→ **SET EXERCISE**
Reproduce all of the entries below word for word, keeping every line unchanged.

Entries from a collection
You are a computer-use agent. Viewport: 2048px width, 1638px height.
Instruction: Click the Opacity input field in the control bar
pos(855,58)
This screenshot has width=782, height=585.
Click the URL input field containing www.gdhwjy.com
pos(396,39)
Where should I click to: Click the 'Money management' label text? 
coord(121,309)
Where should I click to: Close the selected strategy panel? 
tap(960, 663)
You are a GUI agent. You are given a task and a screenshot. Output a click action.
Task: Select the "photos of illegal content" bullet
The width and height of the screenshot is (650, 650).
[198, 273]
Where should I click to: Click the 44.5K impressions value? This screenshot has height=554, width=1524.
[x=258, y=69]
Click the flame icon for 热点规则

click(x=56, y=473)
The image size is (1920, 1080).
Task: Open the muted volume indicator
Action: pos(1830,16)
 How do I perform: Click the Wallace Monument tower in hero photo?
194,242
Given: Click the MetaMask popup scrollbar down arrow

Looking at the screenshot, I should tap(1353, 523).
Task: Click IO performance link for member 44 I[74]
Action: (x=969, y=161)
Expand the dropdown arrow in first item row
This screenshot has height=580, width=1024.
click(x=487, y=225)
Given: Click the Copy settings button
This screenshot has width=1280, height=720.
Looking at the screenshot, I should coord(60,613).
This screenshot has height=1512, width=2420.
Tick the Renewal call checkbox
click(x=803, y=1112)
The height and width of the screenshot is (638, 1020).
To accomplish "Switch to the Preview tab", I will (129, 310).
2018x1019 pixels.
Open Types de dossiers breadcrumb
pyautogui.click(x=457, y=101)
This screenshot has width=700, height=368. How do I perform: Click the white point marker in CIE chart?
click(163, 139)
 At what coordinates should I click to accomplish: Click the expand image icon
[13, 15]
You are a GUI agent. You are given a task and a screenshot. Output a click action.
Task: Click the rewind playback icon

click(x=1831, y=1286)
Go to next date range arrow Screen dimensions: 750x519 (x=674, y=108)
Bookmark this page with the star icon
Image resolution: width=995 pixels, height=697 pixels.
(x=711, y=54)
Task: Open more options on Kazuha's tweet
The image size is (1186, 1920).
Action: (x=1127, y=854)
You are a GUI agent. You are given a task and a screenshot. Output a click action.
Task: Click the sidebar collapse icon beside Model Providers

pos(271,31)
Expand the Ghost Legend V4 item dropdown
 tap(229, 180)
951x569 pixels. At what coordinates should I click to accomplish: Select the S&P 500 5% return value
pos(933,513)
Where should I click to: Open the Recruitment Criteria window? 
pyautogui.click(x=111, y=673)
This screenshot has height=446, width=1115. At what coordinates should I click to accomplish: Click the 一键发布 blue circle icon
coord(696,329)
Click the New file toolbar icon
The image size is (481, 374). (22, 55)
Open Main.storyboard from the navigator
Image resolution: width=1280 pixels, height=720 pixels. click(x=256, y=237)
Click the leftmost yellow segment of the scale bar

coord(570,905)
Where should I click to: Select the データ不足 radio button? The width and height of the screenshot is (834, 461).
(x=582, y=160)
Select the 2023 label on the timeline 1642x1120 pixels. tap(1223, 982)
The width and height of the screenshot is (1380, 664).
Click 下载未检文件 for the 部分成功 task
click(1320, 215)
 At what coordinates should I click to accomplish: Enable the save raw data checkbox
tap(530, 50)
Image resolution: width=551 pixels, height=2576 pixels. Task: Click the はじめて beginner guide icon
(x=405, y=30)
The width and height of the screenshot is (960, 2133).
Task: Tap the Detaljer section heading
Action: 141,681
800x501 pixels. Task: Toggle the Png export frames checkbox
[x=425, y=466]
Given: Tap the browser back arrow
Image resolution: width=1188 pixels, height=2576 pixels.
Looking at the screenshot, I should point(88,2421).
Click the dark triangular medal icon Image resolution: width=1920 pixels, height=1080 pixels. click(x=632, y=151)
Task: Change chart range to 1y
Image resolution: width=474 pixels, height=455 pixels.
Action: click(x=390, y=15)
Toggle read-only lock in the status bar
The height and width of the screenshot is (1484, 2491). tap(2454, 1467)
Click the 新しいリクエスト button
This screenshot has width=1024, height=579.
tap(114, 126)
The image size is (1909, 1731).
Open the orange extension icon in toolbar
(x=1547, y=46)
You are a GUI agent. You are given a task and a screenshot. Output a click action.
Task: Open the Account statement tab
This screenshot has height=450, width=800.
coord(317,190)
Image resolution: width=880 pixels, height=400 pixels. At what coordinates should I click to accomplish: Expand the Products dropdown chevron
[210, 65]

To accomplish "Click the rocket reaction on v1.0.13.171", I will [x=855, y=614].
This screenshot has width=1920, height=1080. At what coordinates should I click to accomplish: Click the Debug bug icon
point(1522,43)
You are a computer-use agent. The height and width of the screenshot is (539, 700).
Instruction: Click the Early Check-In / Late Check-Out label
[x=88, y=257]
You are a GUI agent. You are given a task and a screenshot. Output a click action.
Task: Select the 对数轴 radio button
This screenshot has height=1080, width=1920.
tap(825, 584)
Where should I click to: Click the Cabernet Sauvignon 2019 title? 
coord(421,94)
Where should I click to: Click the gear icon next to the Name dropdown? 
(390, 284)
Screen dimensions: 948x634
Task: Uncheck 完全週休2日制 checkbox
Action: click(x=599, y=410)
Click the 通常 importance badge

→ **ANSWER IN FULL**
You are a computer-use agent. Viewport: 2048px width, 1638px height.
Instruction: Click the Opacity input field in the control bar
pos(855,58)
This screenshot has width=782, height=585.
Click the URL input field containing www.gdhwjy.com
pos(396,39)
Where should I click to: Click the 'Money management' label text? 
coord(121,309)
Where should I click to: Close the selected strategy panel? 
tap(960, 663)
You are a GUI agent. You are given a task and a screenshot. Output a click action.
Task: Select the "photos of illegal content" bullet
The width and height of the screenshot is (650, 650).
[198, 273]
Where should I click to: Click the 44.5K impressions value? This screenshot has height=554, width=1524.
[x=258, y=69]
Click the flame icon for 热点规则

click(x=56, y=473)
The image size is (1920, 1080).
Task: Open the muted volume indicator
Action: pos(1830,16)
 How do I perform: Click the Wallace Monument tower in hero photo?
194,242
Given: Click the MetaMask popup scrollbar down arrow

Looking at the screenshot, I should tap(1353, 523).
Task: Click IO performance link for member 44 I[74]
Action: (x=969, y=161)
Expand the dropdown arrow in first item row
This screenshot has height=580, width=1024.
click(x=487, y=225)
Given: Click the Copy settings button
This screenshot has width=1280, height=720.
Looking at the screenshot, I should coord(60,613).
This screenshot has height=1512, width=2420.
Tick the Renewal call checkbox
click(x=803, y=1112)
The height and width of the screenshot is (638, 1020).
To accomplish "Switch to the Preview tab", I will (129, 310).
2018x1019 pixels.
Open Types de dossiers breadcrumb
pyautogui.click(x=457, y=101)
This screenshot has width=700, height=368. How do I perform: Click the white point marker in CIE chart?
click(163, 139)
 At what coordinates should I click to accomplish: Click the expand image icon
[13, 15]
You are a GUI agent. You are given a task and a screenshot. Output a click action.
Task: Click the rewind playback icon

click(x=1831, y=1286)
Go to next date range arrow Screen dimensions: 750x519 (x=674, y=108)
Bookmark this page with the star icon
Image resolution: width=995 pixels, height=697 pixels.
(x=711, y=54)
Task: Open more options on Kazuha's tweet
The image size is (1186, 1920).
Action: (x=1127, y=854)
You are a GUI agent. You are given a task and a screenshot. Output a click action.
Task: Click the sidebar collapse icon beside Model Providers

pos(271,31)
Expand the Ghost Legend V4 item dropdown
 tap(229, 180)
951x569 pixels. At what coordinates should I click to accomplish: Select the S&P 500 5% return value
pos(933,513)
Where should I click to: Open the Recruitment Criteria window? 
pyautogui.click(x=111, y=673)
This screenshot has height=446, width=1115. At what coordinates should I click to accomplish: Click the 一键发布 blue circle icon
coord(696,329)
Click the New file toolbar icon
The image size is (481, 374). (22, 55)
Open Main.storyboard from the navigator
Image resolution: width=1280 pixels, height=720 pixels. click(x=256, y=237)
Click the leftmost yellow segment of the scale bar

coord(570,905)
Where should I click to: Select the データ不足 radio button? The width and height of the screenshot is (834, 461).
(x=582, y=160)
Select the 2023 label on the timeline 1642x1120 pixels. tap(1223, 982)
The width and height of the screenshot is (1380, 664).
Click 下载未检文件 for the 部分成功 task
click(1320, 215)
 At what coordinates should I click to accomplish: Enable the save raw data checkbox
tap(530, 50)
Image resolution: width=551 pixels, height=2576 pixels. Task: Click the はじめて beginner guide icon
(x=405, y=30)
The width and height of the screenshot is (960, 2133).
Task: Tap the Detaljer section heading
Action: 141,681
800x501 pixels. Task: Toggle the Png export frames checkbox
[x=425, y=466]
Given: Tap the browser back arrow
Image resolution: width=1188 pixels, height=2576 pixels.
Looking at the screenshot, I should point(88,2421).
Click the dark triangular medal icon Image resolution: width=1920 pixels, height=1080 pixels. click(x=632, y=151)
Task: Change chart range to 1y
Image resolution: width=474 pixels, height=455 pixels.
Action: click(x=390, y=15)
Toggle read-only lock in the status bar
The height and width of the screenshot is (1484, 2491). tap(2454, 1467)
Click the 新しいリクエスト button
This screenshot has width=1024, height=579.
tap(114, 126)
The image size is (1909, 1731).
Open the orange extension icon in toolbar
(x=1547, y=46)
You are a GUI agent. You are given a task and a screenshot. Output a click action.
Task: Open the Account statement tab
This screenshot has height=450, width=800.
coord(317,190)
Image resolution: width=880 pixels, height=400 pixels. At what coordinates should I click to accomplish: Expand the Products dropdown chevron
[210, 65]

To accomplish "Click the rocket reaction on v1.0.13.171", I will [x=855, y=614].
This screenshot has width=1920, height=1080. At what coordinates should I click to accomplish: Click the Debug bug icon
point(1522,43)
You are a computer-use agent. The height and width of the screenshot is (539, 700).
Instruction: Click the Early Check-In / Late Check-Out label
[x=88, y=257]
You are a GUI agent. You are given a task and a screenshot. Output a click action.
Task: Select the 对数轴 radio button
This screenshot has height=1080, width=1920.
tap(825, 584)
Where should I click to: Click the Cabernet Sauvignon 2019 title? 
coord(421,94)
Where should I click to: Click the gear icon next to the Name dropdown? 
(390, 284)
Screen dimensions: 948x634
Task: Uncheck 完全週休2日制 checkbox
Action: click(x=599, y=410)
Click the 通常 importance badge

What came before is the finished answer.